While the big Japanese and Korean manufacturers were mainly concentrating on updating their product ranges, Chinese manufacturer Haier pulled out all the stops for its stand at the IFA 2011, helping it launch into the audio-visual market with a splash. In fact, Haier bagged itself all kinds of awards and distinctions, which should stand the firm in good stead for when its products start to roll out onto the market later this year.

Mind-control headset
Contact points on the forehead and ear pick up electrical signalsHaier clearly likes to create a buzz. Some of you may remember the firm presenting a completely wireless TV at the last two years' CES and IFA shows (and it was on the stand again this year too), but now Haier has moved things up a gear with TVs controlled by movement and by the power of the mind.
Based on the same idea as the Kinect, the movement-control system was first of all demonstrated with a video game, which serves to get the controller used to recognising your movements, as with the Microsoft console. Games aside, the system then can be used to control the entire interface of Haier's compatible TV—you can change the channel, change the volume, use web apps and use multimedia content all with simple gestures.

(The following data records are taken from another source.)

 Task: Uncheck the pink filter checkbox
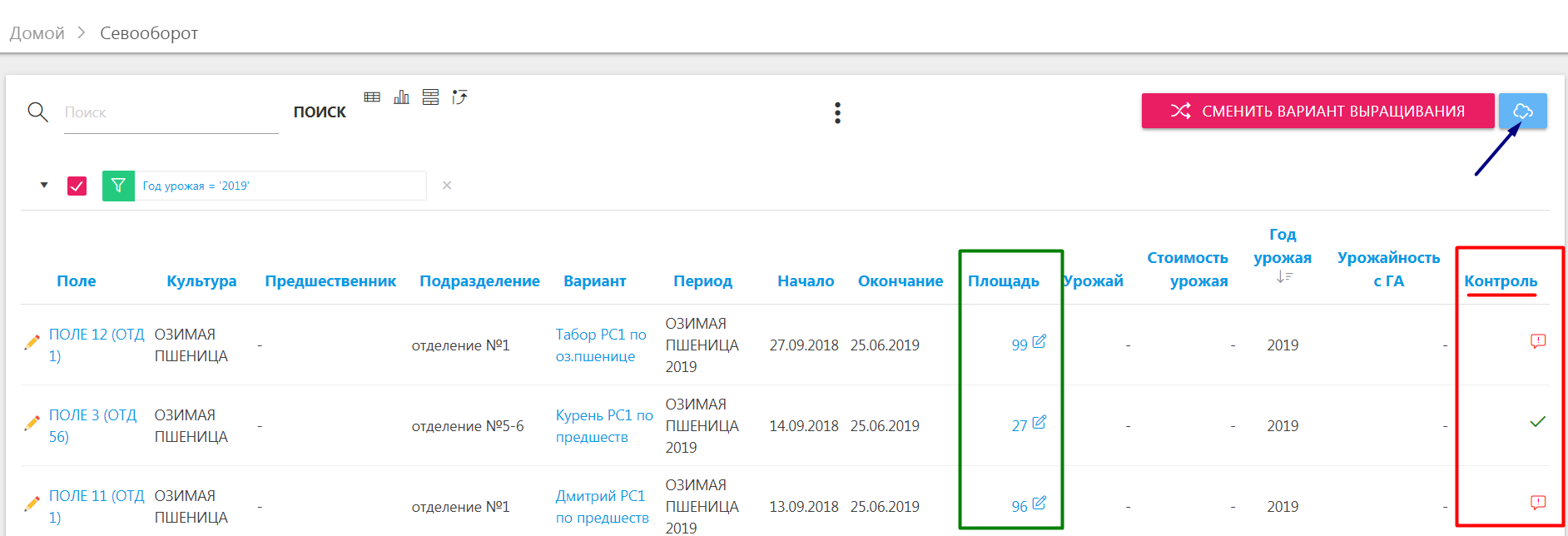click(x=77, y=186)
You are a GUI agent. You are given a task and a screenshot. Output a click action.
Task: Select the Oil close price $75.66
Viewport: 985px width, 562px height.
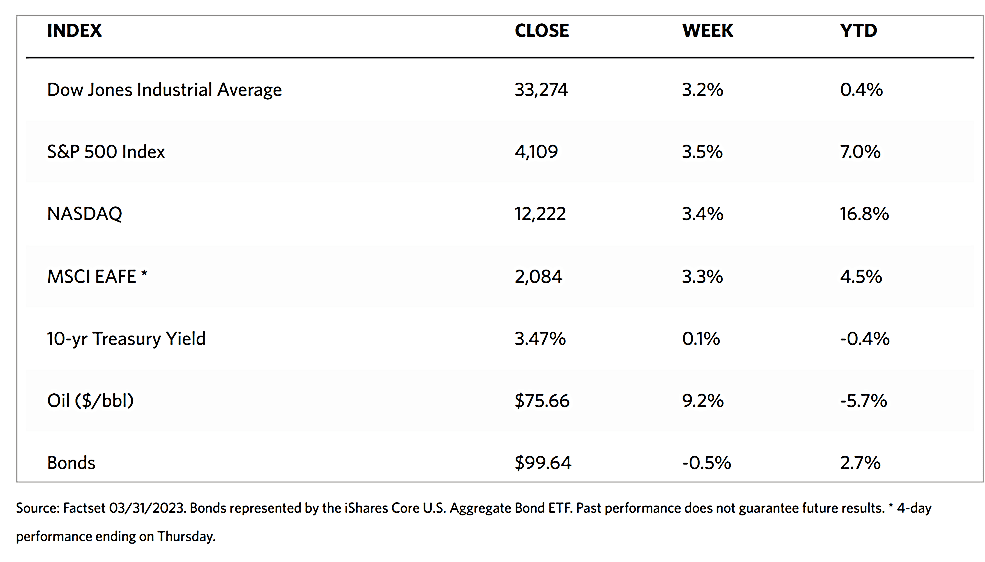tap(542, 401)
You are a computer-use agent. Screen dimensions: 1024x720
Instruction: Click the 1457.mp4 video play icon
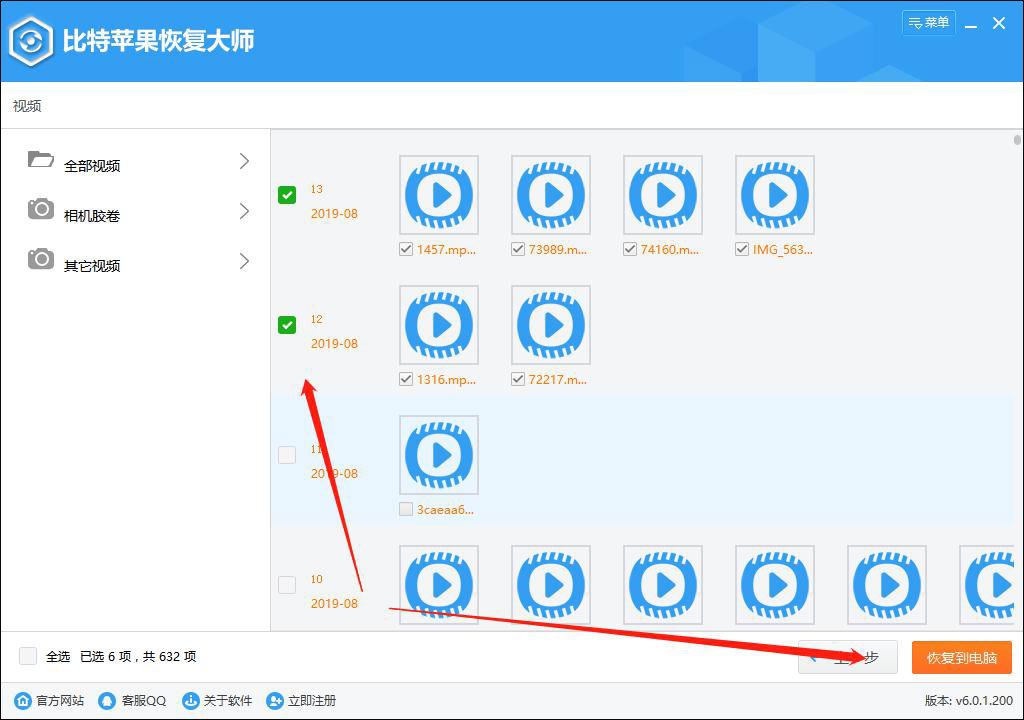click(x=438, y=194)
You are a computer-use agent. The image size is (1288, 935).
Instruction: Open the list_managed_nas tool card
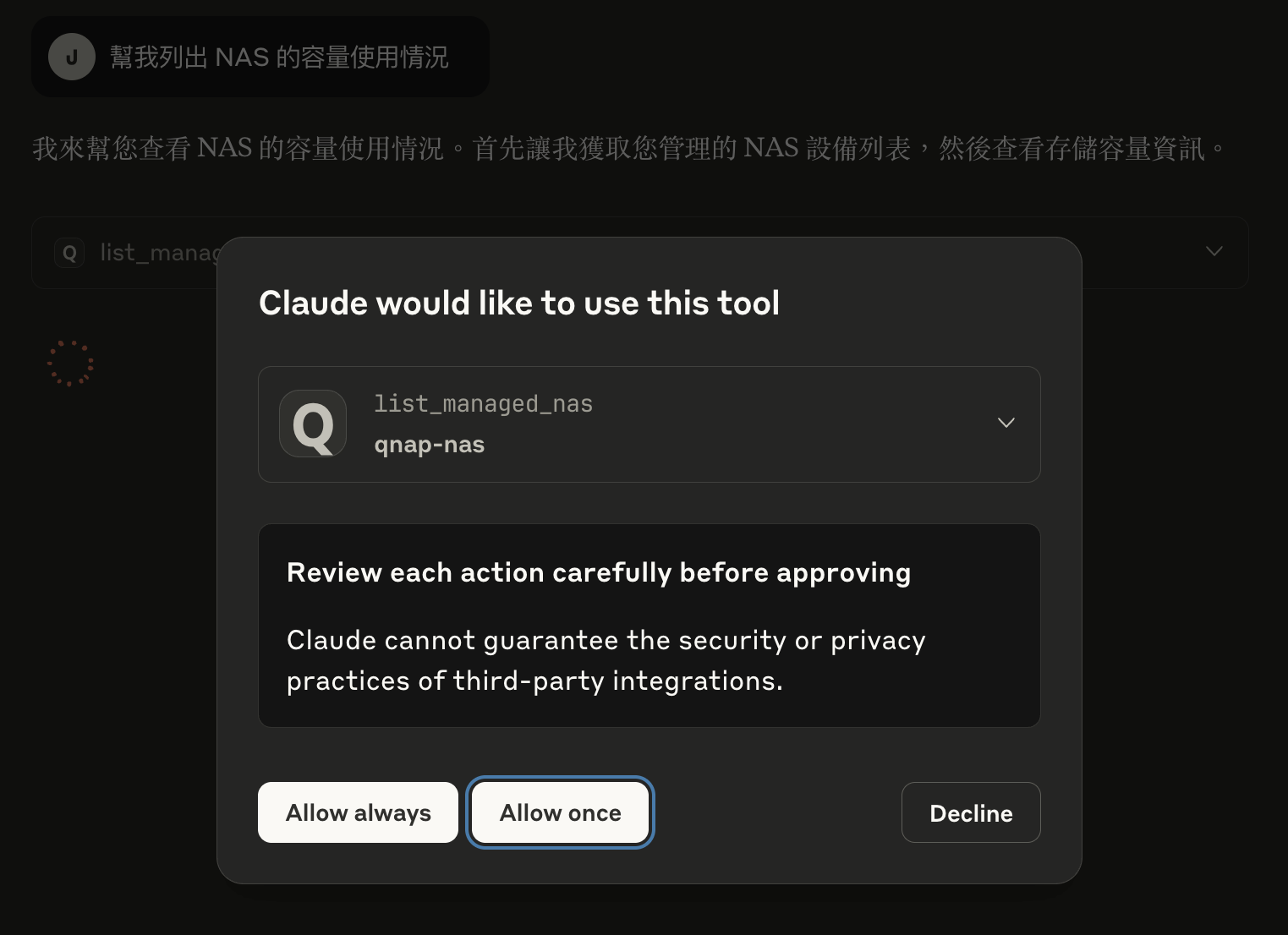click(x=649, y=424)
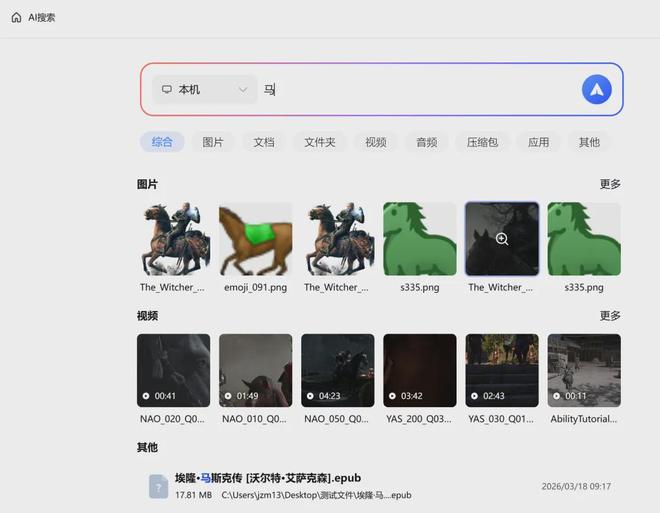Viewport: 660px width, 513px height.
Task: Filter results by 文件夹
Action: coord(320,142)
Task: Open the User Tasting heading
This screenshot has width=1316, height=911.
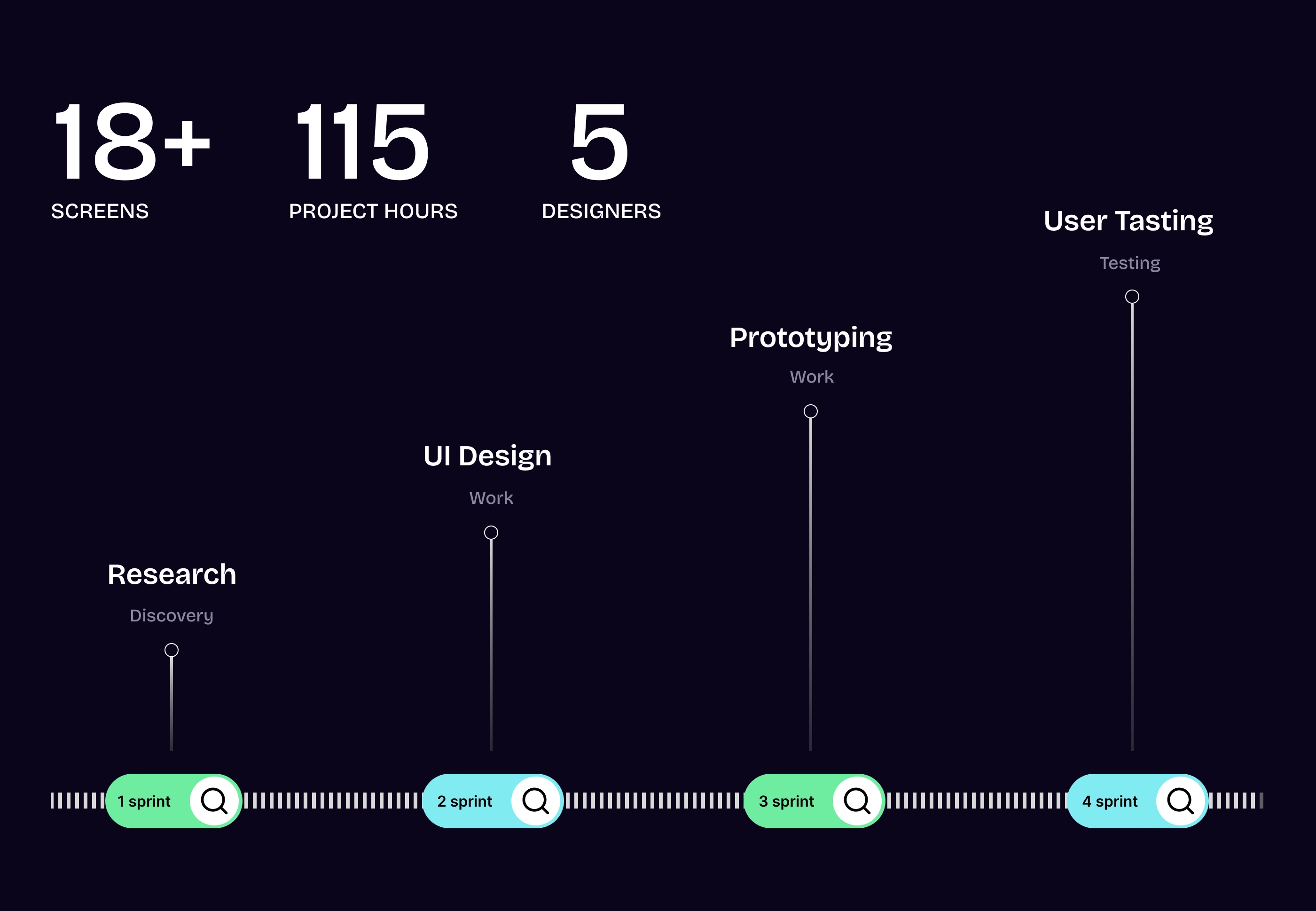Action: click(1128, 221)
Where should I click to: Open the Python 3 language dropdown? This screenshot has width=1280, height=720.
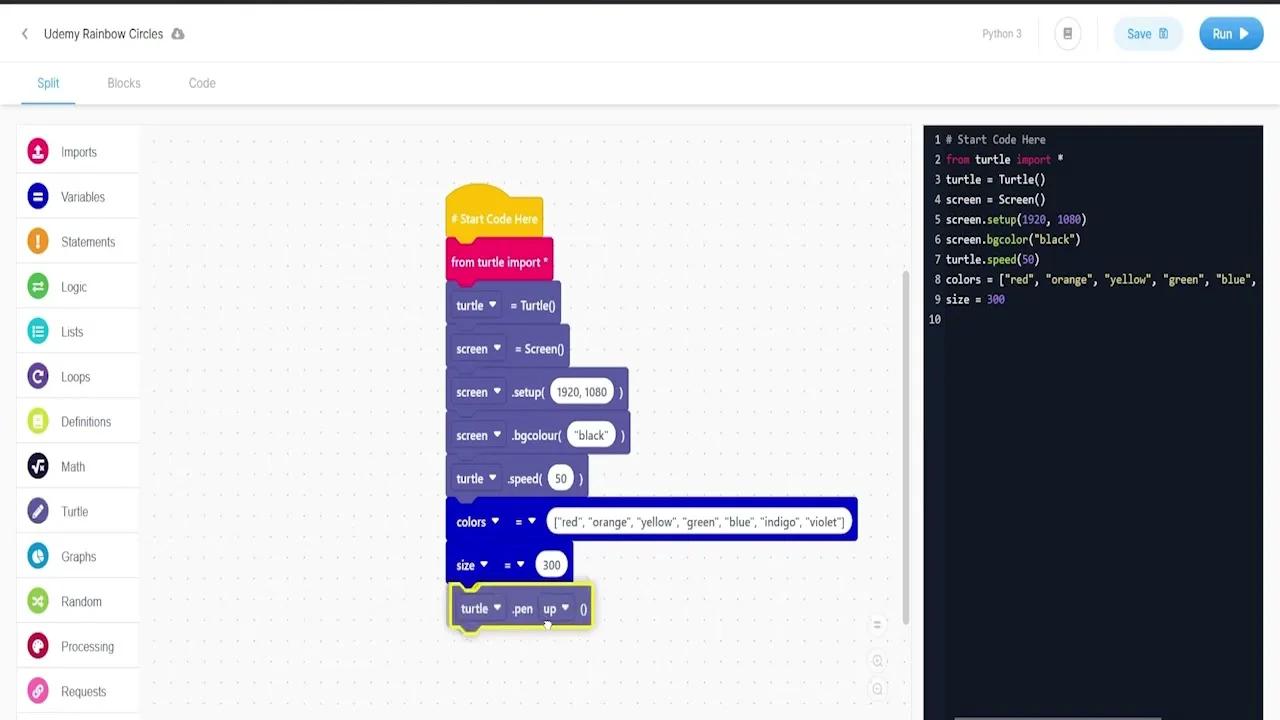[1001, 33]
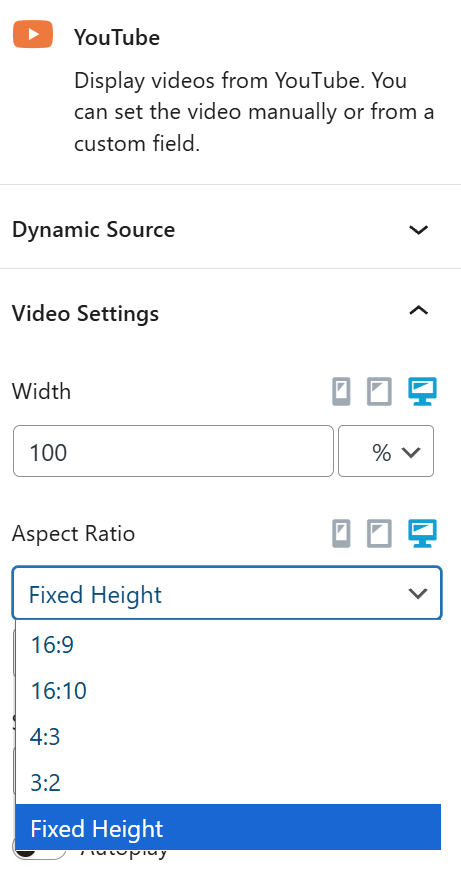Close the Aspect Ratio Fixed Height dropdown

coord(227,594)
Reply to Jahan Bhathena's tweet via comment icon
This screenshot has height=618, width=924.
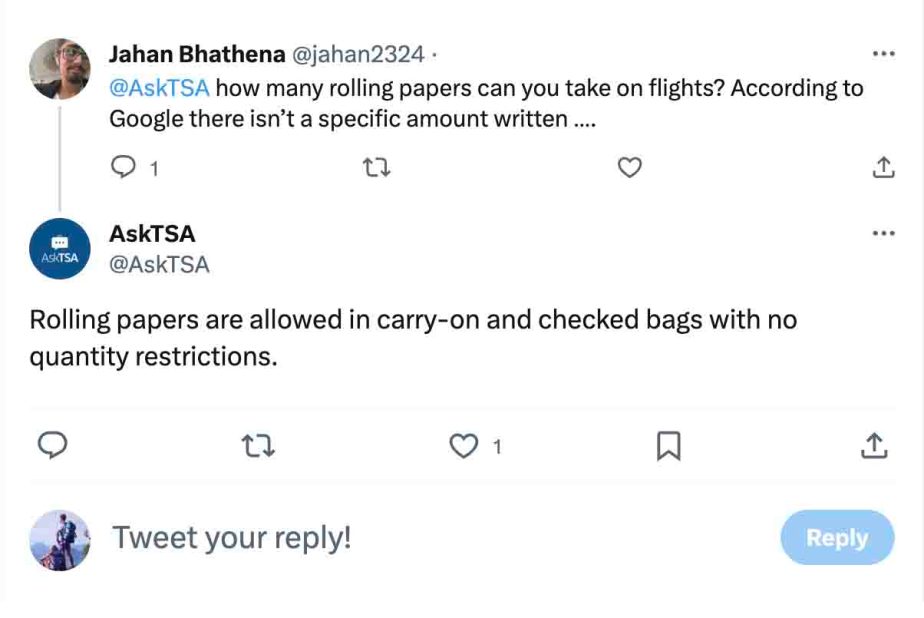point(123,168)
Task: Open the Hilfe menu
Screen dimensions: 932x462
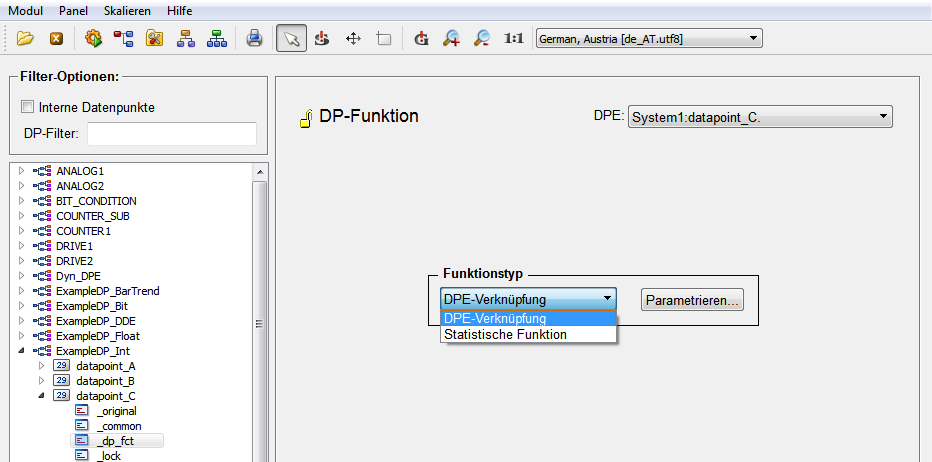Action: (x=180, y=10)
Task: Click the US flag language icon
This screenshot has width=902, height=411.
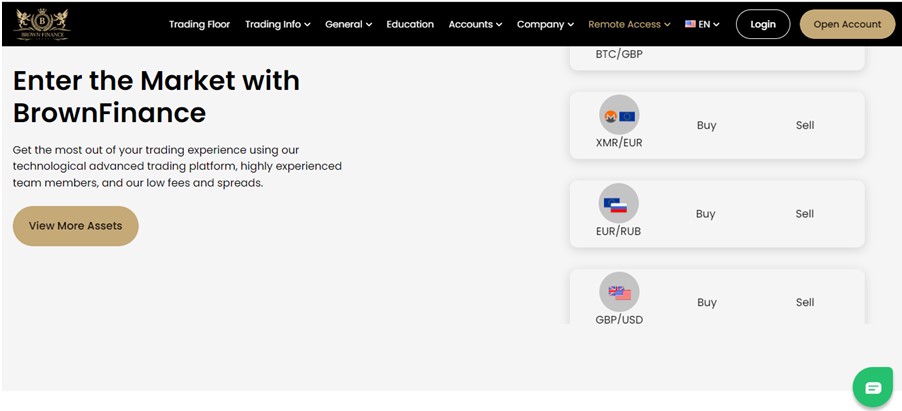Action: pyautogui.click(x=690, y=24)
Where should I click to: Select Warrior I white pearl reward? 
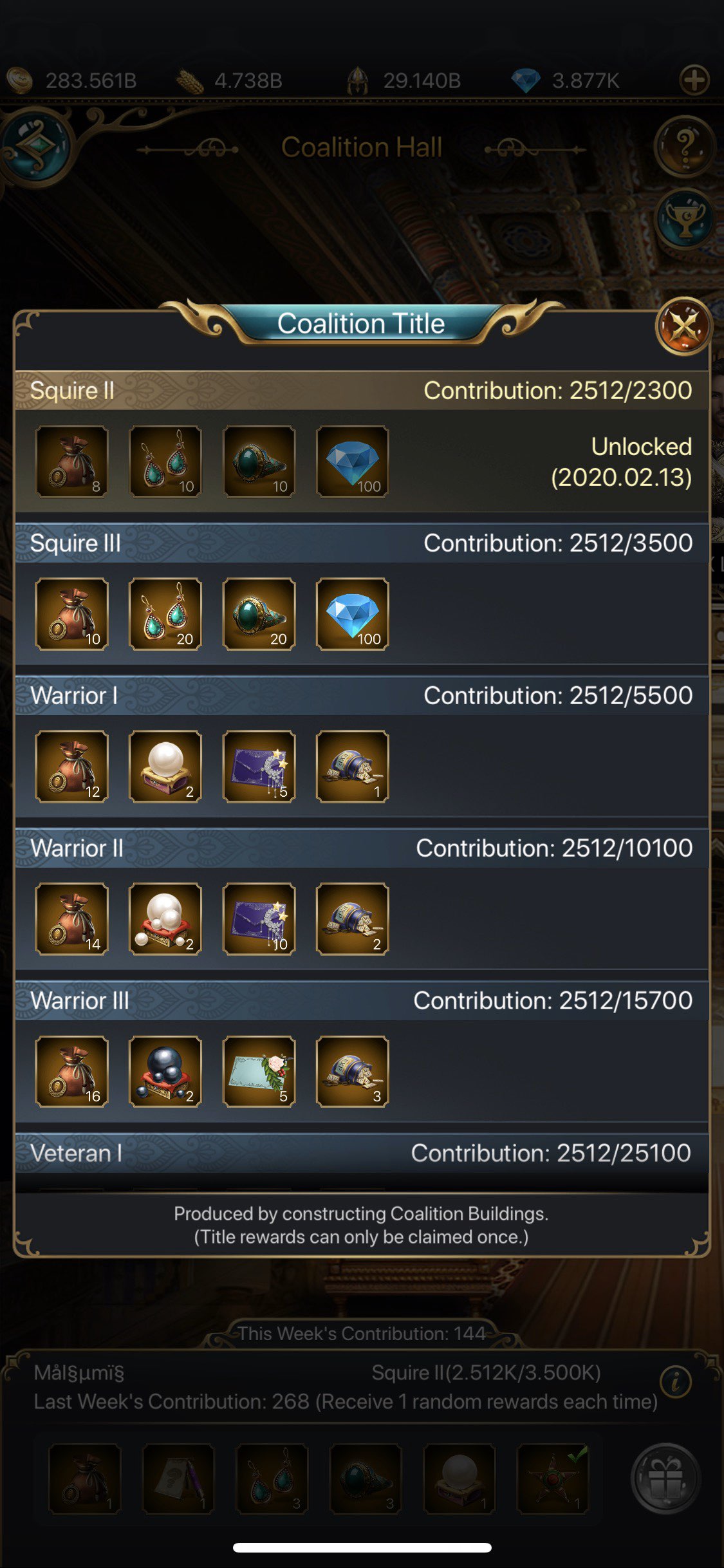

Anyone who was traumatised by David Cronenberg's film Scanners should stop reading here, since Haier will also be tapping into users' thoughts to control the TVs of the future! The firm's Brain Wave system uses a headset—that looks almost like any regular gaming or call-centre headset—with sensors that rest on your forehead and your right ear to monitor your mind's activity. The sensors pick up certain signals emitted by the brain and translate them into pre-programmed actions onscreen.
You can see Vincent giving the system a go in the pictures above. However, when our very own Pierre-Jean (below) decided to check out the Brain Wave prototype for himself, the good people over at Engadget couldn't resist snapping his awe-stuck expression either (... or maybe he's just concentrating really, really hard).

The Brain Wave is just one of many devices of this kind that have been cropping up at technology and innovation shows recently. In this case, an animated barrel is displayed onscreen that users have to explode simply be concentrating on it ... if you get that far, as some users are only able to make the barrel spark and fizzle and can't quite make it explode. The results all depends on the user's concentration and calmness, says Haier.